Majority of the edtech startups focused on tertiary education do not offer subjects taught in the classroom but are instead dedicated to training students in digital skills. This means that there are not many edtech startups dedicated to online tertiary classroom learning.
The low numbers of these startups can be attributed to the complicated nature of the tertiary education sector. Most students take large numbers of courses from different departments and it can be difficult to keep track of. The teaching methods and curriculum are also rarely structured in a way that encourages online learning. In Nigeria for example, the tertiary education system appears to be riddled with plenty of unnecessary regulations.
Unlike the K-12 level, the pandemic does not seem to have encouraged an increase in African tertiary edtech platforms and asides from Nigeria’s Edutech and South Africa’s Quillo that are focused on a form of online learning, there aren’t many others.
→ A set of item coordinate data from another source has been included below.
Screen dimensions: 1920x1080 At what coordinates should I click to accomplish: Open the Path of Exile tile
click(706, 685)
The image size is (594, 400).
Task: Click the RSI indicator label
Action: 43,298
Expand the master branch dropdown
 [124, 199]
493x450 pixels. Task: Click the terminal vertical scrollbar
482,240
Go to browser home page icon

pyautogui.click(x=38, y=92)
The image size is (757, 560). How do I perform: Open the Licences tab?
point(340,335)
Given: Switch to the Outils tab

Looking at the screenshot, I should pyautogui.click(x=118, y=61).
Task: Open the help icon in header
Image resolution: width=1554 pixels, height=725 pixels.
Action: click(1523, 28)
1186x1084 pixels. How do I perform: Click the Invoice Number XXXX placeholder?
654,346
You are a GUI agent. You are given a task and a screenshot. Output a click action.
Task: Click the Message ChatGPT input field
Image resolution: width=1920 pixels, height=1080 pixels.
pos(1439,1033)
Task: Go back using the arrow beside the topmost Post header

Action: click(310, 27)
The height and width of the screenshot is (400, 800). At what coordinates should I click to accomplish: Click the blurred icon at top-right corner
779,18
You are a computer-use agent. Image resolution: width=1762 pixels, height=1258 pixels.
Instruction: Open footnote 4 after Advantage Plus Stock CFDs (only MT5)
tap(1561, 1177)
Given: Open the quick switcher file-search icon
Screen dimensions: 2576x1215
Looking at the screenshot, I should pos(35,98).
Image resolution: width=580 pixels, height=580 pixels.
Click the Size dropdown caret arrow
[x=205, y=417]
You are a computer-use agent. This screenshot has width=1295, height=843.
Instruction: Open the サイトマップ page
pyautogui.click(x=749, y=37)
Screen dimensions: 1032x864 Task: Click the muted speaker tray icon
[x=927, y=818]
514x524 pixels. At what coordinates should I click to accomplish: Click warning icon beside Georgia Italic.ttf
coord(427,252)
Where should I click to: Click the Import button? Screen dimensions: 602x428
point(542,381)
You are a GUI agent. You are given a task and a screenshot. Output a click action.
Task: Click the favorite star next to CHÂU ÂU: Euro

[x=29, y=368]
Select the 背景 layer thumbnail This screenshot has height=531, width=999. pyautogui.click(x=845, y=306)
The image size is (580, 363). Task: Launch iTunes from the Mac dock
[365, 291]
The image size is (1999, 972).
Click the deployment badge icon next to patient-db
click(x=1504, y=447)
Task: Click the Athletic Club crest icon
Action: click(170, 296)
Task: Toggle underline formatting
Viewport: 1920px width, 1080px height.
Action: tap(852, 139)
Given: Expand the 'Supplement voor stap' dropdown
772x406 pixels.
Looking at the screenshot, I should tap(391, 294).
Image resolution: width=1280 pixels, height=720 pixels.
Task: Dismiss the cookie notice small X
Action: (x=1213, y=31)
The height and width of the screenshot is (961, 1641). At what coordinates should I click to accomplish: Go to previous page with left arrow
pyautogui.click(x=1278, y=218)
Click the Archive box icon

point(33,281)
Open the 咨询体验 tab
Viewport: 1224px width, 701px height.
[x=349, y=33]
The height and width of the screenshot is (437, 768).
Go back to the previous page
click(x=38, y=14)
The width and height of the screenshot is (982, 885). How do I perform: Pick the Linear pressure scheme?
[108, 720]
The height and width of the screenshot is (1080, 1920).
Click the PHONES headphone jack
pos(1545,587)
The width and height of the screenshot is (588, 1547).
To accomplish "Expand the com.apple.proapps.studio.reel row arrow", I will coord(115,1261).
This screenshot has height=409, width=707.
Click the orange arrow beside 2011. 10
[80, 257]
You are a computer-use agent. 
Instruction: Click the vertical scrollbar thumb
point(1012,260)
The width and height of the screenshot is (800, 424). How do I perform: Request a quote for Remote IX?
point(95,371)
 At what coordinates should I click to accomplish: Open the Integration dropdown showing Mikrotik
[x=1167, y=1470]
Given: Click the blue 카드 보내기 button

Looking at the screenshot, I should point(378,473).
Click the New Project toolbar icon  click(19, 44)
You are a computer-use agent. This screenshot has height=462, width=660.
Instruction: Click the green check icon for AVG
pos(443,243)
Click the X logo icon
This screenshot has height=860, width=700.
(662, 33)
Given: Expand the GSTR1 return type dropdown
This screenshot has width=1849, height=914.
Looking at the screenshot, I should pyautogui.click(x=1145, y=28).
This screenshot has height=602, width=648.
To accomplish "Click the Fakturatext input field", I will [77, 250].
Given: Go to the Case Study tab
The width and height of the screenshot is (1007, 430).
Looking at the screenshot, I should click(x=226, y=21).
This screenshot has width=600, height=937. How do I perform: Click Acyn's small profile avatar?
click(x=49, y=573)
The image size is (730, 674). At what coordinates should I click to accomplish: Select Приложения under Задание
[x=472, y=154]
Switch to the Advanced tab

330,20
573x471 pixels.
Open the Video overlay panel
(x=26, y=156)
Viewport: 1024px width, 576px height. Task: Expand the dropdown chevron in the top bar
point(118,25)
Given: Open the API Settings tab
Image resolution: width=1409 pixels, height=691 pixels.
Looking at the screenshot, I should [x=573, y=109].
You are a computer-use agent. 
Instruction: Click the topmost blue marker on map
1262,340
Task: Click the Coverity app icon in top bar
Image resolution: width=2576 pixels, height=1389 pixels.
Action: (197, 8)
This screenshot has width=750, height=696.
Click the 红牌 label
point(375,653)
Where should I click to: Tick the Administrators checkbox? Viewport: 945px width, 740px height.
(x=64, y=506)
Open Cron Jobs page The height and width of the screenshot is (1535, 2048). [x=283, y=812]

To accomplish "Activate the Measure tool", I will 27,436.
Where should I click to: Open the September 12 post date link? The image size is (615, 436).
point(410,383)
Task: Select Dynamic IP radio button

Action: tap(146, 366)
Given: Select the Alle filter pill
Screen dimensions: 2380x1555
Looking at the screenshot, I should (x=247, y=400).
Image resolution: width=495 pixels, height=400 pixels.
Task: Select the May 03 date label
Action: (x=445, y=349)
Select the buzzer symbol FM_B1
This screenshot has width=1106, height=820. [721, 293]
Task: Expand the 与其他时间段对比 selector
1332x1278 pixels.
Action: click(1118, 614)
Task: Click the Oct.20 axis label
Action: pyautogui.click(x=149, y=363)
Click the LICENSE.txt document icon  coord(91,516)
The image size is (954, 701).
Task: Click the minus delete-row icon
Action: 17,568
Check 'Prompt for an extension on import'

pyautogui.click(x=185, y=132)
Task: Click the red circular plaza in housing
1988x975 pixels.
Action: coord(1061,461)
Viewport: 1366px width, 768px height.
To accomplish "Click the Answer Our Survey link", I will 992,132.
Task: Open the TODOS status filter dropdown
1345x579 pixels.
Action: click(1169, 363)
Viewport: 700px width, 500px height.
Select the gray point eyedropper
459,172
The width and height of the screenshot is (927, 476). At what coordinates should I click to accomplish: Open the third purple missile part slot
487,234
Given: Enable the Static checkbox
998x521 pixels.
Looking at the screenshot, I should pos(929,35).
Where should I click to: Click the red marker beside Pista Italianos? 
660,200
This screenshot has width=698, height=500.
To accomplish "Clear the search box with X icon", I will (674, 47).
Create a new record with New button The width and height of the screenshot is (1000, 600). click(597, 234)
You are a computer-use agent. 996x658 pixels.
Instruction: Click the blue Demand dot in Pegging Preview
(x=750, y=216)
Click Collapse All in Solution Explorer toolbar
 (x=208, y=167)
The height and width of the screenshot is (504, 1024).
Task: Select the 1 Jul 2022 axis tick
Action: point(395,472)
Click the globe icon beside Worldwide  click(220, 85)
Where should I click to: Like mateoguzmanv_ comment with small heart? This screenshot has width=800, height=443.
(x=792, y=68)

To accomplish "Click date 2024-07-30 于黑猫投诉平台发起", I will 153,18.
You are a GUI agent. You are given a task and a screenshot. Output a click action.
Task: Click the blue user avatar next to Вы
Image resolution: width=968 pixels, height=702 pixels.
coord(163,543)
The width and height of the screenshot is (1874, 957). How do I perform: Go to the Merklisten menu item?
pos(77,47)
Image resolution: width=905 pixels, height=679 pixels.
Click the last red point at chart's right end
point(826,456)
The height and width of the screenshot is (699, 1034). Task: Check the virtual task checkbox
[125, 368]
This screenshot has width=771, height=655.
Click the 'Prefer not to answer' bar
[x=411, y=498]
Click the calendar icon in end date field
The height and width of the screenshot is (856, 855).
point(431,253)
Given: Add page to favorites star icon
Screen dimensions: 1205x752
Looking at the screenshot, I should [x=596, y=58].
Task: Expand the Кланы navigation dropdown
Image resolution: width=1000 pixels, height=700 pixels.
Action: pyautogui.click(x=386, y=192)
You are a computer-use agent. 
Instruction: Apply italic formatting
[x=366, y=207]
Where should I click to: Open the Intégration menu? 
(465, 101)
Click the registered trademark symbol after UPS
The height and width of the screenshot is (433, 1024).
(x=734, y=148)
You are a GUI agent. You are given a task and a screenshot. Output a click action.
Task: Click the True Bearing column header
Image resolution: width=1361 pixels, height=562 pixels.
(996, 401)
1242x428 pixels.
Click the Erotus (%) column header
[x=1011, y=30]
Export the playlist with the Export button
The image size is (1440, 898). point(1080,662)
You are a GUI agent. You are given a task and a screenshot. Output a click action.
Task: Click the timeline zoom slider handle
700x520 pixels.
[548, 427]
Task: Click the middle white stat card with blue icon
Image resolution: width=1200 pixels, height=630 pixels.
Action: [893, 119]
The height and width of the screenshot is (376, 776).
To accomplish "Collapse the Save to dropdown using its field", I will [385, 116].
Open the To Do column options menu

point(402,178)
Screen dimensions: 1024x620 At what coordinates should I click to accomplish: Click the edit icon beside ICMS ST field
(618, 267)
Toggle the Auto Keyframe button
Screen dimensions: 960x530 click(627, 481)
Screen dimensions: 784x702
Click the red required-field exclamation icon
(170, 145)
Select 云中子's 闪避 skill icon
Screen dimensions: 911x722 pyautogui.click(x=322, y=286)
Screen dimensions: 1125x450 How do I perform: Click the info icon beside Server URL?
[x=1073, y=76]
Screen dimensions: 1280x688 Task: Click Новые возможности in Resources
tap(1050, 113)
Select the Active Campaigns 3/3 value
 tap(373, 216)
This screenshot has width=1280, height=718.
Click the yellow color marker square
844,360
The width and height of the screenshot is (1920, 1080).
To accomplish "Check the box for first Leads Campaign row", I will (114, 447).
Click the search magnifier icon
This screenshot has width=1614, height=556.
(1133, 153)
In light of the new normal, Africa’s tertiary education system still needs a lot of work in terms of making classroom learning easily adaptable for digital platforms and edtech entrepreneurs need to keep an eye out for possible innovations.
Thank you for taking the time to read today’s edition of The Next Wave. Remember to stay safe when you are out in public places– protect others by wearing your mask and sanitizing your hands.